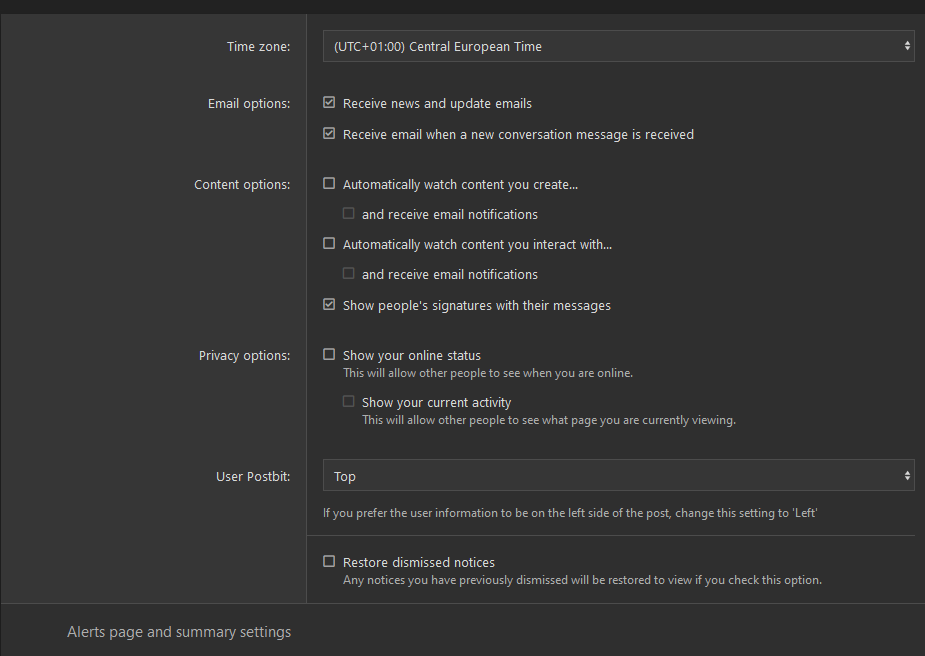
Task: Tick email notifications under content you interact with
Action: (348, 274)
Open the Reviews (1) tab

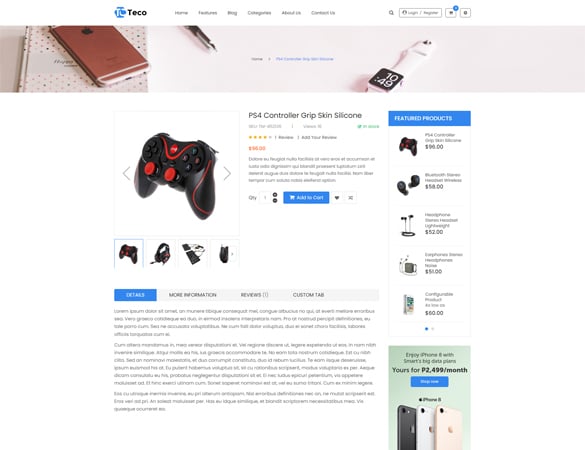click(x=254, y=295)
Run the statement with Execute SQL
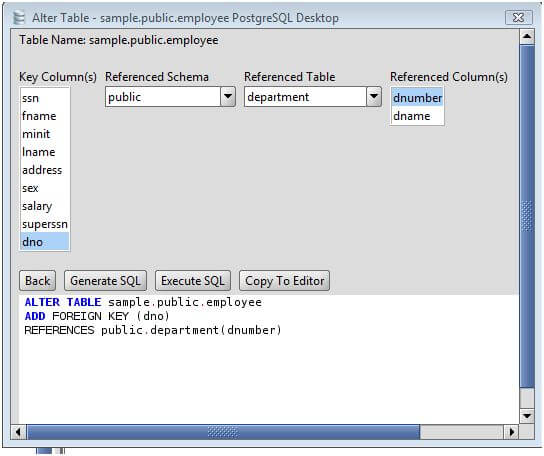Image resolution: width=544 pixels, height=456 pixels. point(193,280)
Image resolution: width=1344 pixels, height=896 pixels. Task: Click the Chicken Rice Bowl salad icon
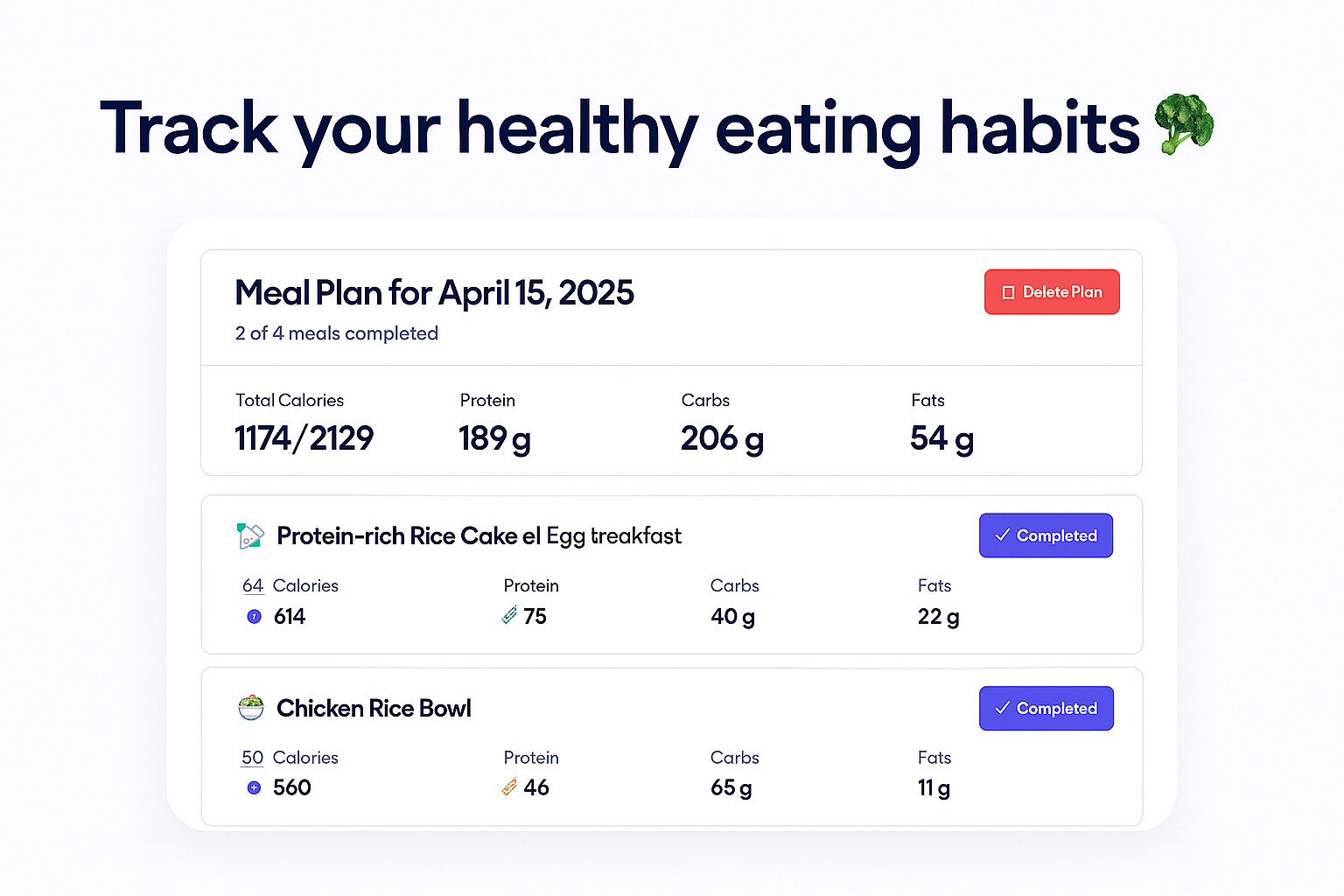coord(251,707)
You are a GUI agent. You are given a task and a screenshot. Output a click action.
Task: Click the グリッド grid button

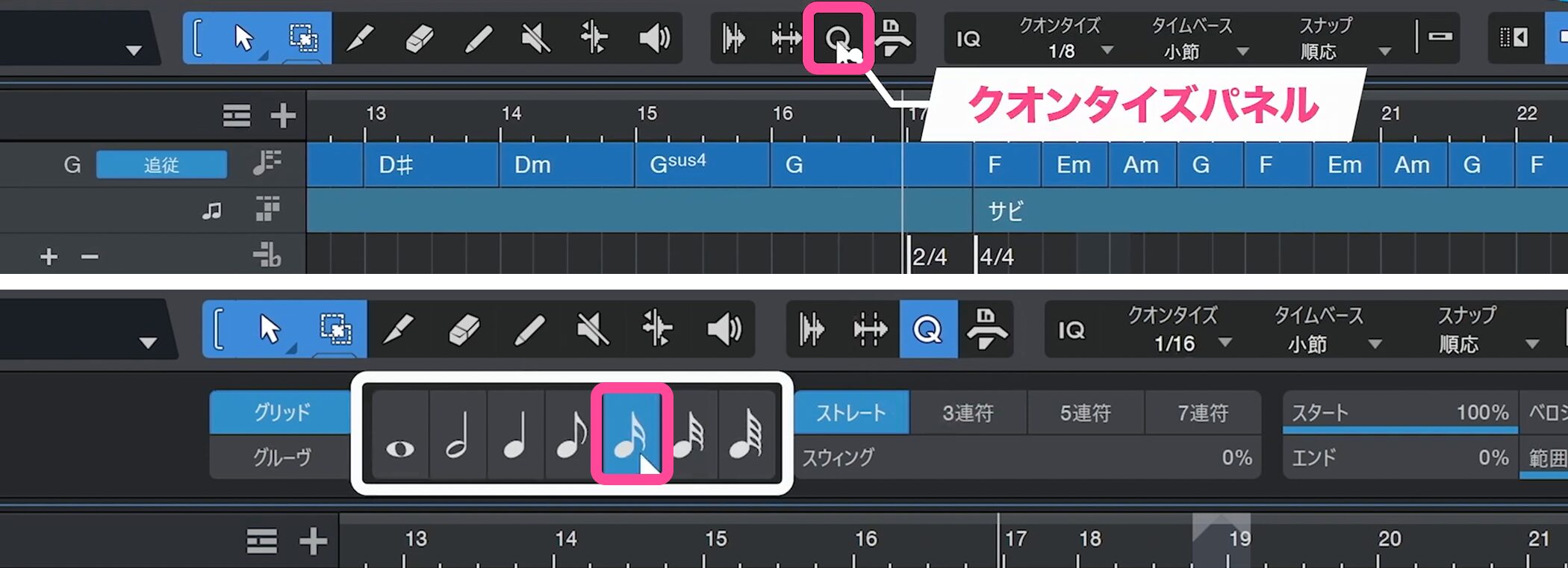(x=281, y=412)
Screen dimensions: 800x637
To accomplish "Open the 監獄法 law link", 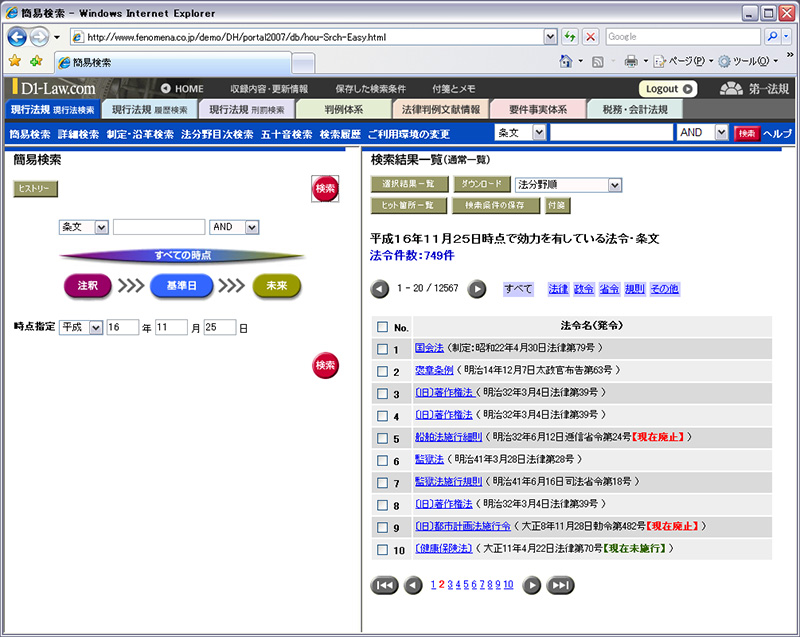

════════════════

What is required: Repeat only the lines from the line with "Run the statement with Execute SQL" to the end of the entries, including both the first and the last line, and drop every picture.

Result below:
Run the statement with Execute SQL
Image resolution: width=544 pixels, height=456 pixels. point(193,280)
Image resolution: width=1344 pixels, height=896 pixels. Task: Click the Chicken Rice Bowl salad icon
coord(251,707)
You are a GUI agent. You are given a task and a screenshot. Output a click action.
Task: Click the グリッド grid button

(x=281, y=412)
Screen dimensions: 800x637
To accomplish "Open the 監獄法 law link", 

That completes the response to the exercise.